Lo que cuenta para el votante es la persona del candidato, y su persona le dificulta la nominación. Si la obtiene, entonces le va a dificultar el camino a la presidencia. Necesita soltarse, desprenderse de su imagen.

Razones aparte, los motivos de su personalidad no importan tanto como sus consecuencias en ella, una mujer que esconde su naturaleza para no mostrar lo que siente. Aun así está adelante en las encuestas, pero son encuestas en frío, sin rapport, compenetración con el electorado. Si Hillary no empieza a concitar masas, entonces no importará su superioridad en las encuestas.

Bernie Sanders llena plazas y estadios a donde llegan 15, 20, 25 mil y más personas, y los republicanos con Trump están empezando a mover masas de hasta 30 mil. Hillary no está en eso, y ‘eso’ es lo que alienta al vicepresidente a entrar en la contienda. Ya no se trata de ‘serle leal’ a su amiga, ahora se trata de salvar al partido haciéndolo vibrar. Joe Biden es jinete de carreras. Hillary a veces parece catatónica.

Ella confía en ser elegida por sus ideas, pero las ideas necesitan ser sinceras y ella no parece muy sincera, no aparenta serlo. La sinceridad es espontánea, ella luce estudiada.

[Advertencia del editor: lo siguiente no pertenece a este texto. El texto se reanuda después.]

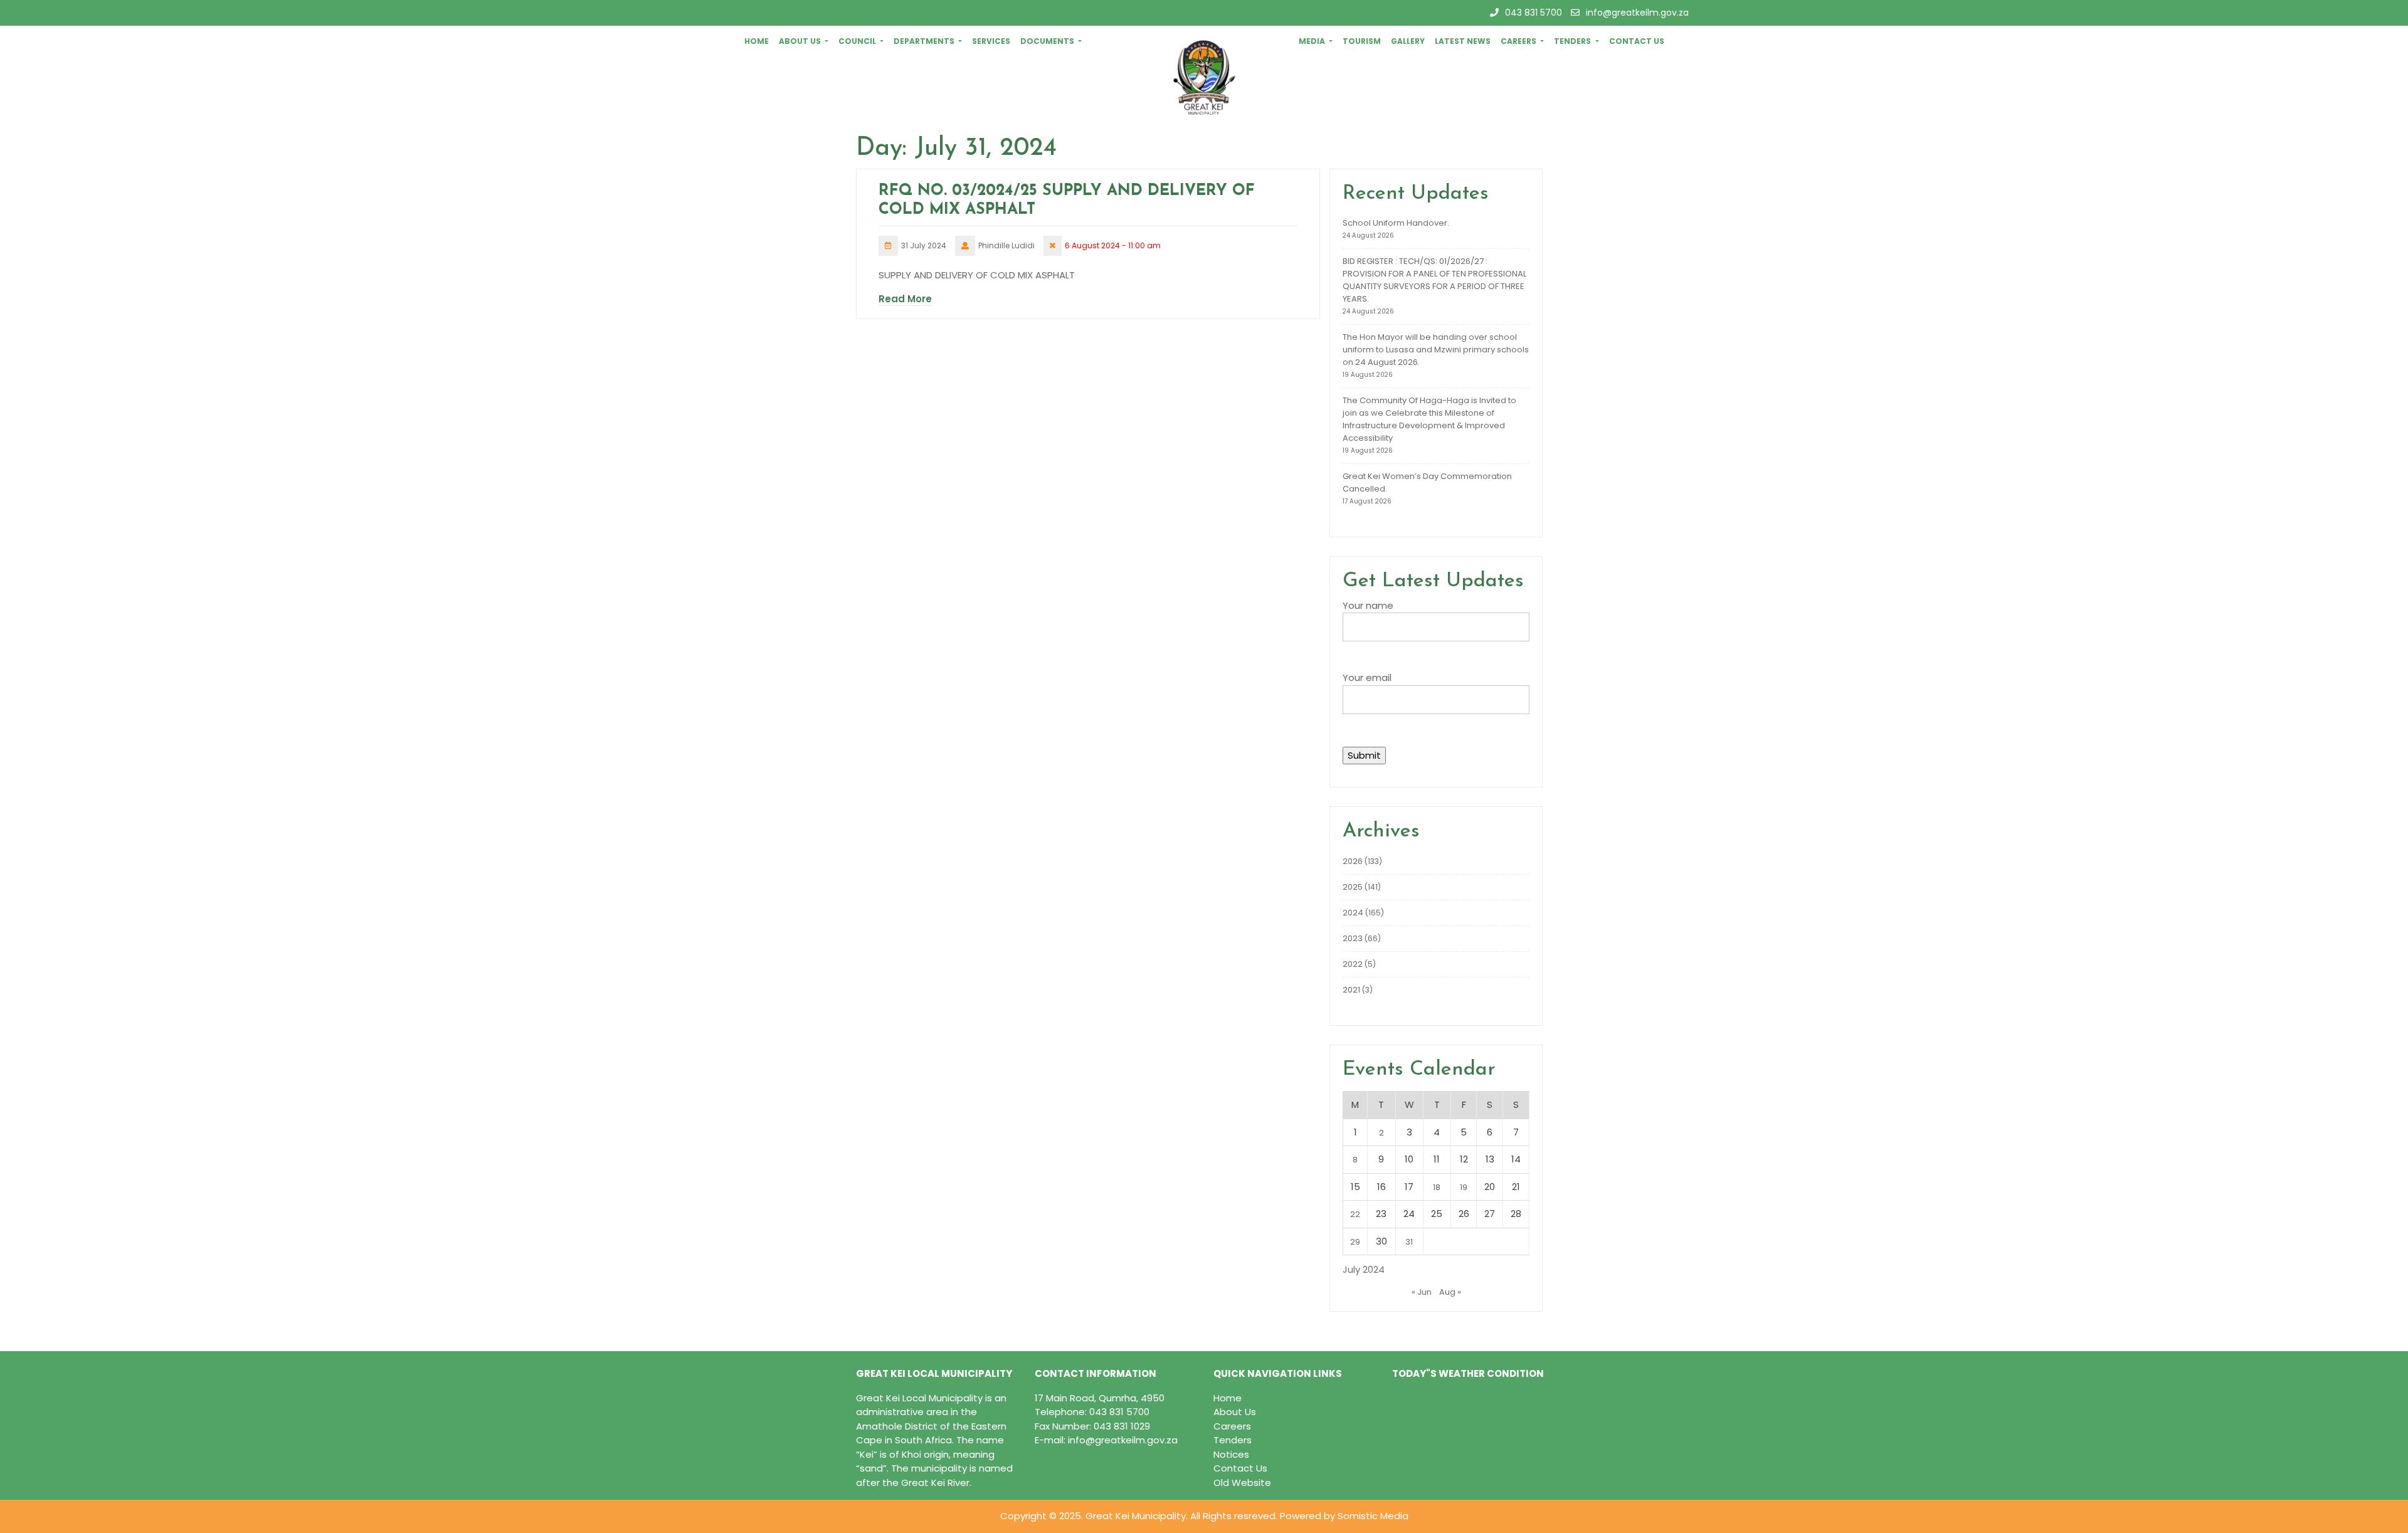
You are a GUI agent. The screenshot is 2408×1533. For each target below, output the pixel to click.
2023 (1353, 938)
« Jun (1422, 1292)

Su margen en las encuestas irá disminuyendo ante sus rivales. Anticipo rodada cuesta abajo para ella de aquí al 25 de julio en Filadelfia, cuando empiece la convención demócrata. Quizás llegue a ella manteniendo algo de su ventaja… si no tiene problemas con el Departamento de Justicia por los correos electrónicos borrados de su servidor. Recuerdo a Nixon cuando se borraron accidentalmente 18 minutos de audio que desaparecieron de sus grabaciones. No creo que esto llegue a causarle a Hillary un problema tan grande como el de la cinta borrada a Nixon, pero uno nunca sabe y todo es posible en la dimensión Clinton. Es curioso, empieza a repetirse lo del 2008, posición v. corazón en el Partido Demócrata, y Hillary está en primera posición en la pista de despegue pero… ¿corazón y motores calientes? ¿Alzará vuelo? Don’t think so.